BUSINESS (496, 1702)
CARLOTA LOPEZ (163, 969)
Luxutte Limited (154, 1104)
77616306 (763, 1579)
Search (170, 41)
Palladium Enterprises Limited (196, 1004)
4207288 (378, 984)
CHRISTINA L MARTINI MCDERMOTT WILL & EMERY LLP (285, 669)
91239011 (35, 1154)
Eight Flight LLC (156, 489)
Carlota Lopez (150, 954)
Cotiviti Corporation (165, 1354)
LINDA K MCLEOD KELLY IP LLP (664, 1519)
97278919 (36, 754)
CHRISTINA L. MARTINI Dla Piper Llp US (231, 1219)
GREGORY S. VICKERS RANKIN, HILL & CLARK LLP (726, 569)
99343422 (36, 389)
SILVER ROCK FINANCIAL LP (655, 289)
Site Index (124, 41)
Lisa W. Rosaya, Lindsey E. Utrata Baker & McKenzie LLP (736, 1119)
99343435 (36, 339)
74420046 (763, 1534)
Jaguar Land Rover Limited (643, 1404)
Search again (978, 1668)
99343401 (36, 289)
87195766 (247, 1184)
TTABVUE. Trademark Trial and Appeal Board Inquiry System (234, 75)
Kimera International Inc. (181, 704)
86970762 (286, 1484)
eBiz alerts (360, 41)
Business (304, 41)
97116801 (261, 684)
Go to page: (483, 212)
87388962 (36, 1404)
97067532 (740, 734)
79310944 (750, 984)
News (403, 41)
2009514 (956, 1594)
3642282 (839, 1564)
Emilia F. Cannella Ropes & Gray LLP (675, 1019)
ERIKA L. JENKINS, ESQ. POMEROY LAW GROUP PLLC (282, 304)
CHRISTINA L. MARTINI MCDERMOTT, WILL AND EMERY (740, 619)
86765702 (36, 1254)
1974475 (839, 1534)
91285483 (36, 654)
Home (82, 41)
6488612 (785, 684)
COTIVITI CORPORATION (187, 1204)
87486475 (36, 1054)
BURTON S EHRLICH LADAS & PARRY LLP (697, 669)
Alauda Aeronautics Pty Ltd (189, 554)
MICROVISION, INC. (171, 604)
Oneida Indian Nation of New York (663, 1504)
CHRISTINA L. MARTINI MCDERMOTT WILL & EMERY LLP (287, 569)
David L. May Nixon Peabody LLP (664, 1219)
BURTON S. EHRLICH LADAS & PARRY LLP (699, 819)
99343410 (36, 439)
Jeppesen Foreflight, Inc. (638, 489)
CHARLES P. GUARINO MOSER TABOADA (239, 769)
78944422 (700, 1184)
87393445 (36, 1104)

□ □ □ □

● Required action: All entries should be given again precisely as they appear above.

● Task response:
BUSINESS (496, 1702)
CARLOTA LOPEZ (163, 969)
Luxutte Limited (154, 1104)
77616306 (763, 1579)
Search (170, 41)
Palladium Enterprises Limited (196, 1004)
4207288 (378, 984)
CHRISTINA L MARTINI MCDERMOTT WILL & EMERY LLP (285, 669)
91239011 (35, 1154)
Eight Flight LLC (156, 489)
Carlota Lopez (150, 954)
Cotiviti Corporation (165, 1354)
LINDA K MCLEOD KELLY IP LLP (664, 1519)
97278919 (36, 754)
CHRISTINA L. MARTINI Dla Piper Llp US (231, 1219)
GREGORY S. VICKERS RANKIN, HILL & CLARK LLP (726, 569)
99343422 (36, 389)
SILVER ROCK FINANCIAL LP (655, 289)
Site Index (124, 41)
Lisa W. Rosaya, Lindsey E. Utrata Baker & McKenzie LLP (736, 1119)
99343435 (36, 339)
74420046 (763, 1534)
Jaguar Land Rover Limited (643, 1404)
Search again (978, 1668)
99343401 (36, 289)
87195766 (247, 1184)
TTABVUE. Trademark Trial and Appeal Board Inquiry System (234, 75)
Kimera International Inc. (181, 704)
86970762 (286, 1484)
eBiz alerts (360, 41)
Business (304, 41)
97116801 (261, 684)
Go to page: (483, 212)
87388962 (36, 1404)
97067532 (740, 734)
79310944 (750, 984)
News (403, 41)
2009514 (956, 1594)
3642282 (839, 1564)
Emilia F. Cannella Ropes & Gray LLP (675, 1019)
ERIKA L. JENKINS, ESQ. POMEROY LAW GROUP PLLC (282, 304)
CHRISTINA L. MARTINI MCDERMOTT, WILL AND EMERY (740, 619)
86765702 (36, 1254)
1974475 (839, 1534)
91285483 (36, 654)
Home (82, 41)
6488612 (785, 684)
COTIVITI CORPORATION (187, 1204)
87486475 (36, 1054)
BURTON S EHRLICH LADAS & PARRY LLP (697, 669)
Alauda Aeronautics Pty Ltd (189, 554)
MICROVISION, INC. (171, 604)
Oneida Indian Nation of New York (663, 1504)
CHRISTINA L. MARTINI MCDERMOTT WILL & EMERY LLP (287, 569)
David L. May Nixon Peabody LLP (664, 1219)
BURTON S. EHRLICH LADAS & PARRY LLP (699, 819)
99343410 (36, 439)
Jeppesen Foreflight, Inc. (638, 489)
CHARLES P. GUARINO MOSER TABOADA (239, 769)
78944422 (700, 1184)
87393445 (36, 1104)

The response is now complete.